The latest legal bills, which were on top of £79mn in such expenses the year before, pushed the subsidiary that controls The Sun and The Sun on Sunday tabloids to an annual pre-tax loss of £51mn.

The figures show how the scandal, in which voicemails from celebrities, members of the Royal family and even the murdered schoolgirl Milly Dowler were intercepted, is still casting a financial shadow over Murdoch’s UK newspaper operation.

The Companies House filings for News Corp’s UK subsidiaries were published as the company called on the courts to set a deadline for any further legal claims. In a two-day hearing beginning on Thursday, the company has asked the High Court to require that any more claims are brought within a “reasonable” timeframe.

Among the many politicians, sport stars and celebrities who brought lawsuits against the company were John Prescott, Wayne Rooney, Hugh Grant, Charlotte Church and Paul O’Grady.

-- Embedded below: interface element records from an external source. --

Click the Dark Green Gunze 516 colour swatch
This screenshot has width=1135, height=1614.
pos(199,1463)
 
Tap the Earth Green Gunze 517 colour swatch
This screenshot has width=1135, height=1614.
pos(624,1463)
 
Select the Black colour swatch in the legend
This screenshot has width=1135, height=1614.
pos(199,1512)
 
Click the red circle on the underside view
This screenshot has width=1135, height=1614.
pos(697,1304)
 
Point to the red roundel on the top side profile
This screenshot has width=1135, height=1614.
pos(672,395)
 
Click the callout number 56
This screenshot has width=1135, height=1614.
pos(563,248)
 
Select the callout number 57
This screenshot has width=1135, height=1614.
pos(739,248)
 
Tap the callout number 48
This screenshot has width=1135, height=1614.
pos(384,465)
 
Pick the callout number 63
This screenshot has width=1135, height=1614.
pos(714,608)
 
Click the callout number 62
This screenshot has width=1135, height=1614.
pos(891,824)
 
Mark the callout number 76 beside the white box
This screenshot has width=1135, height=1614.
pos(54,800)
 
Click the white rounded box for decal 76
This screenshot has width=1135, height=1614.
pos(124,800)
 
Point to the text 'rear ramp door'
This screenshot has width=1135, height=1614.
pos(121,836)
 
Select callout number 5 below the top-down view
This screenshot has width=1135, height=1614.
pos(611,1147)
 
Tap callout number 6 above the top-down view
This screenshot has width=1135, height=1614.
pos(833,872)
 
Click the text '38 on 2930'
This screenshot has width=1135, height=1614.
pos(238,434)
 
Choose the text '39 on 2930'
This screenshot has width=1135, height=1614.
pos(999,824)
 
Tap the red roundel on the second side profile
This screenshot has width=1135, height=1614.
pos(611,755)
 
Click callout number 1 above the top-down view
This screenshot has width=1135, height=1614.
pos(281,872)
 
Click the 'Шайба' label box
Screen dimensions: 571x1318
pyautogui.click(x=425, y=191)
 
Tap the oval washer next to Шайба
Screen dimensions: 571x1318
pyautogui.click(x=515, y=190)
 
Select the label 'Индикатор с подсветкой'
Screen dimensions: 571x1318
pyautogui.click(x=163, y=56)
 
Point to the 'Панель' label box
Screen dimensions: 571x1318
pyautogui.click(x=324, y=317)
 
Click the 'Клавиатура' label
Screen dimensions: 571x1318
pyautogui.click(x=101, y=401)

The accounts also showed how disruption in the pandemic weighed on revenues at The Sun and The Sun on Sunday, among UK’s best-read newspapers.

Declines in print circulation and advertising revenues pushed sales at the division down from £324mn to £318mn, although the company said the growth of its digital presence helped offset the decline.

Digital subscriptions, meanwhile, helped Murdoch’s more upmarket UK newspapers, The Times and Sunday Times, boost revenues from £310mn to £327mn. The number of digital-only subscriptions rose 31,000 in the period to 367,000.

Cover price increases of the print editions also helped compensate for circulation declines and pre-tax profits at the division more than tripled from £10.3mn to £34mn.